A comparison of the latecomer theory and the transformation theory involving the evolution of consciousness, as well as the white noise theory of early consciousness, may also give readers an ethical dilemma. This is especially true for those of us who simply regarded the octopus as food. In particular, the process in which another cephalopod species, the giant cuttlefish, makes colors on its skin provides readers with another insight. There is a part that makes the readers think, ‘no way!’; “...... Cephalopods, in almost all cases, are said to be color-blind” (p.169). Readers may find it fascinating to realize that cephalopods are color-blind, considering that in the page immediately preceding this portion of the book, Godfrey-Smith described in great detail how the giant cuttlefish (the author named them after famous painters such as Matisse, Kandinsky, etc.) approached him, how they curiously extended their arms to him and changed their skin color into vivid shades while swimming together. Godfrey-Smith interprets this change in skin color as an “expression of communication” and contrasts the communication and social system of the baboon with the sociality of the giant cuttlefish as a logical explanation for his interpretation. Such conclusions are only possible from deep reflection; “…. On the baboon side, there is a soap opera life, frantic and stressful social complexity, and little means to express it. On the cephalopod side, there is a simpler social life, hence less to say, but such extraordinary things expressed nonetheless” (p.133). That is, the changes in skin color of the giant cuttle-fish were not merely for camouflage. Indeed, they could be monologues and chats expressed endlessly by each individual throughout life. As a large proportion of the readers of this journal involve several child and adolescent psychiatrists and related professionals, they may also be interested in autism spectrum disorders. As such, many readers may inevitably entertain the following questions in the portion of the book described above: What is sociality? What is language? What is communication? What really is autism?
The readers’ concerns will likely continue as they read Chapter 6, “Our Minds and Others.” When the author connects Vygotsky’s inner speech theory to the efference copy theory, and our subjective conscious experience, readers may be left in awe of how deeply the author reflects on the subjective phenomena of consciousness in humans and animals.
Following these exciting and profound topics, Chapter 7, “Experience Compressed” brings about a type of solemn.
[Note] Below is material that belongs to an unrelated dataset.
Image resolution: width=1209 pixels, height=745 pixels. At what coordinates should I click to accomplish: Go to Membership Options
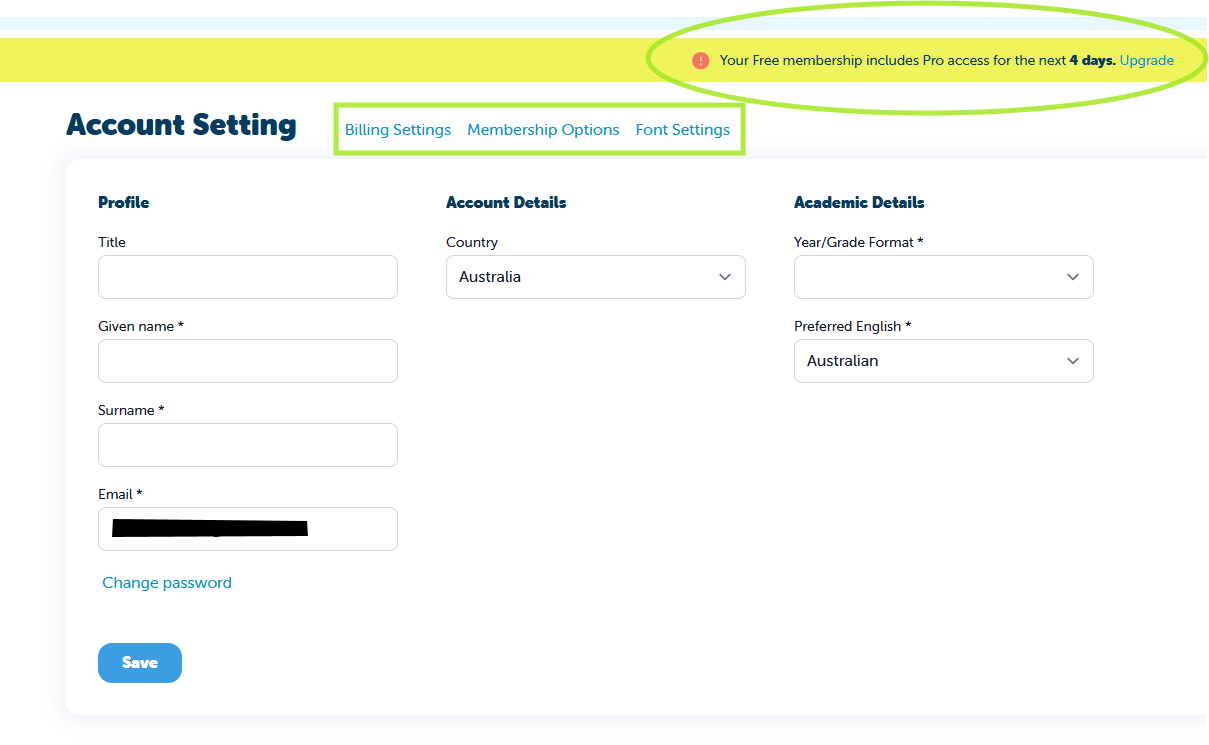tap(543, 130)
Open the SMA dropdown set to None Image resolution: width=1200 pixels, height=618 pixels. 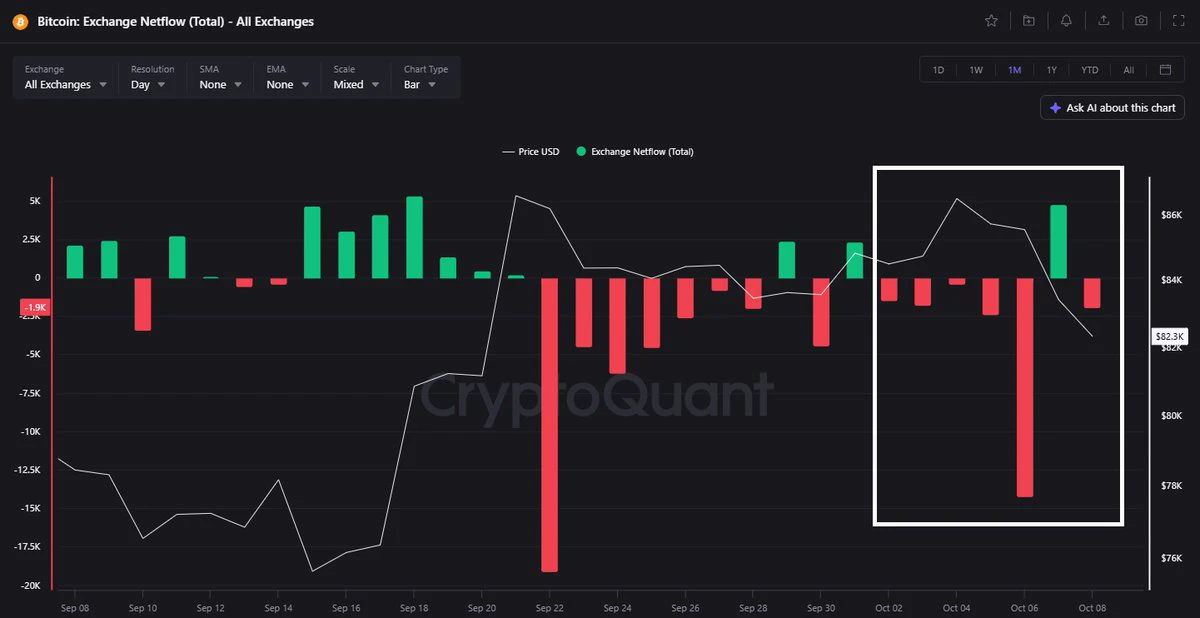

Once exposed to the evolutionary interpretations of the reason behind the short lifespan of such a highly intelligent species, readers are prompted to reflect on the mundane views we have had on aging and death.
My short review regarding this book will not be enough to cover all Godfrey-Smith’s beautiful writing and profound ideas. Nevertheless, this book challenges the various paradigms that we in academia had become accustomed to, especially pertaining to psychiatry, psychology, and cognitive science, with questions such as “What are humans?,”“What is consciousness?” and “What is sociality?.” One may even say that it is a refreshing punch to the head. Furthermore, how can an octopus move me this much! I wish to express my heartfelt gratitude to Godfrey-Smith for providing me with such emotions and profound experiences. I also wish to follow his skin scuba guide to visit “Octopolis” on the east coast of Australia, his sacred place, although the octopus and giant cuttlefish named Matisse and Kandinsky, respectively, may no longer be there.